If there were a set of films that defined the term “classic”, Akira Kurasawa's Seven Samurai would be at the top of this list. It was the greatest film of Japan's greatest filmmaker and its plot set the template for countless films that followed.

A village of farmers is threatened by a band of robbers. Knowing that the robbers will attack as soon as the crops have been harvested, the village begs protection from Samurai. Most of the warriors want nothing to do with the poor farmers but, eventually, they are able to land the services of Kambei (Takashi Shimura). Kambei is able to gather a group of six other samurais to aid the farmers. With harvest coming soon, Kambei and the samurai must to protect the village against an outnumbering foe.

The performances all around are outstanding, especially by Toshiro Mifune as Kikuchiyo, an enigma among the samurai. Bokuzen Hidari, as the farmer Yohei, is the image of pathos and hopelessness.

The performances, as well as the powerful direction by Kurasawa, cannot be fully appreciated without the excellent commentary by Michael Jeck, a Japanese film expert. He is a wellspring of knowledge. Jeck's commentary explains so much, the film seems almost inconceivable without it.

Seven Samurai is presented in its native 1.33:1 aspect ratio. The movie is black and white and the quality of the film varies from scene to scene. For a film this old, the multitude of scratches and specks are forgivable. The picture is clear and sharp. So sharp, it's possible to see the makeup applications on the actors (particularly at the edges of the “shaven” heads).

The soundtrack is Dolby Digital mono. There is some noise but, again, for a source of this age, it is understandable. Overall, dialog is clear. Gunshots and the beating of horses' hooves, are all deep, though obviously not subwoofer pounding. The musical score is well preserved.
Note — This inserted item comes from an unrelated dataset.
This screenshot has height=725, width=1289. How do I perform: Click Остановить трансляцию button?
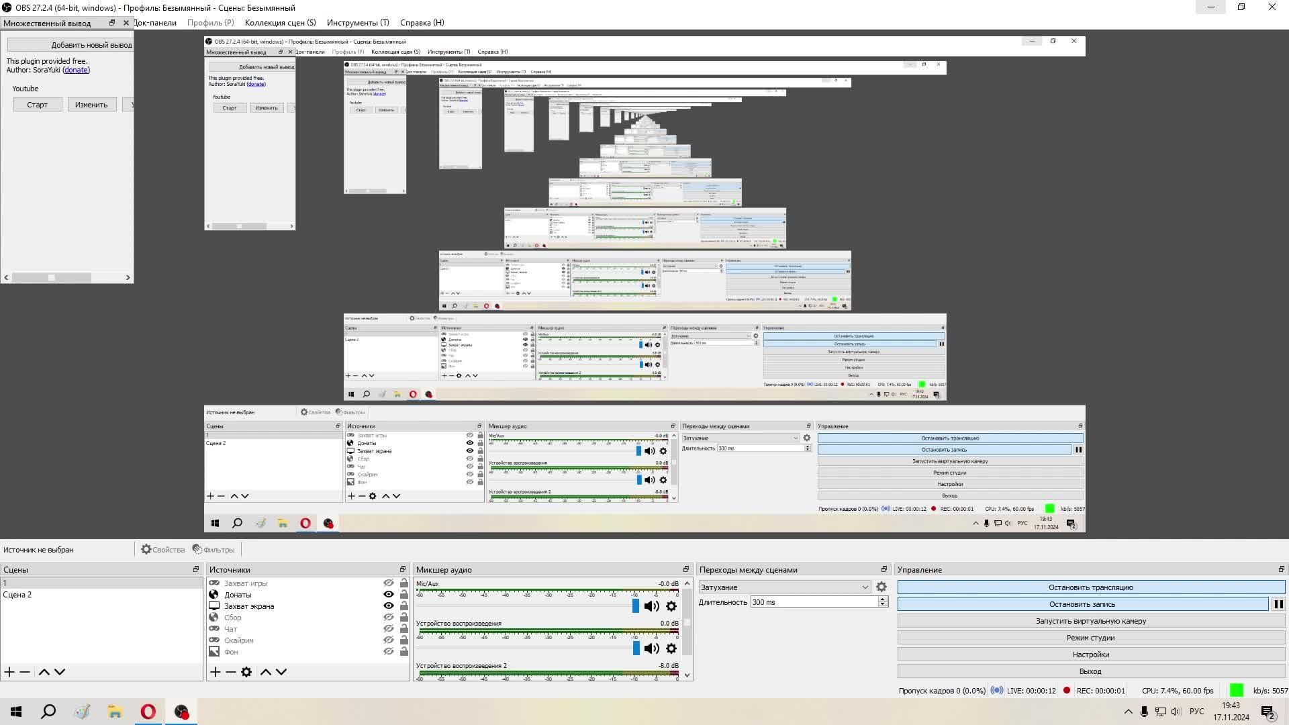1090,587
For a Criterion title, there is little in the way of extra material beyond the aforementioned commentary. There is only the original U.S. theatrical trailer. The quality of the commentary, however, makes up for the lack in quantity of the extras. As mentioned above, Jeck's scene by scene analysis is priceless.

Seven Samurai is a reference film. As Jeck informs us, it was the first film to feature a group of heroes actively recruited for a task. It was also the high watermark for Kurasawa and his greatest collaborator, the actor Toshiro Mifune. With time, as more and more films emulate its plot and movement, the appreciation for Seven Samurai improves. It is a masterpiece of modern film.